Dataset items
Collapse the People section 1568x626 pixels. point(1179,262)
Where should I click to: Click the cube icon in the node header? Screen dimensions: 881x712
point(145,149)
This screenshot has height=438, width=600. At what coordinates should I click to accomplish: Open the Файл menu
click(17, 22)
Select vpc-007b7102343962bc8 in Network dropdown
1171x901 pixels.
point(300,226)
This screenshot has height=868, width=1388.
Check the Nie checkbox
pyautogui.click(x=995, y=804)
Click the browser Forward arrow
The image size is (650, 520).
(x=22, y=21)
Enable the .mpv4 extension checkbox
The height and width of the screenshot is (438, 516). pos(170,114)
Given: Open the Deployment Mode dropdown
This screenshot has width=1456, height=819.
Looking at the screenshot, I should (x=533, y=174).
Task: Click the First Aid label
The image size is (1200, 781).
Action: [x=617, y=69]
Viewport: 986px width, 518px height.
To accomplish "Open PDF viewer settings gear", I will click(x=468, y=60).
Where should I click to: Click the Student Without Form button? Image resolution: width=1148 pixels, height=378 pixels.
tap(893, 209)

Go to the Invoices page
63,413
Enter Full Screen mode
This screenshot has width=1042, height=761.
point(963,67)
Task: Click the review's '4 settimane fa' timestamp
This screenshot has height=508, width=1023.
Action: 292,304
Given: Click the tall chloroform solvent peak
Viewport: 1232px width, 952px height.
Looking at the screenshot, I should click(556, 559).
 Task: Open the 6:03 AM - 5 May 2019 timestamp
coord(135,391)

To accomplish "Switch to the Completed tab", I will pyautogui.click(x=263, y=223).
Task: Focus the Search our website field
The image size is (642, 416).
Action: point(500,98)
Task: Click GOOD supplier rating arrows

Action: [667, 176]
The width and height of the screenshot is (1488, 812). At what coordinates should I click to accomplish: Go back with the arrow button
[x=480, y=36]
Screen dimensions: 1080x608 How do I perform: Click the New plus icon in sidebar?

Requirements -
Which of the dataset items above contain the string "dropdown", matching case? Pull out each such line.

Expected output -
Select vpc-007b7102343962bc8 in Network dropdown
Given: Open the Deployment Mode dropdown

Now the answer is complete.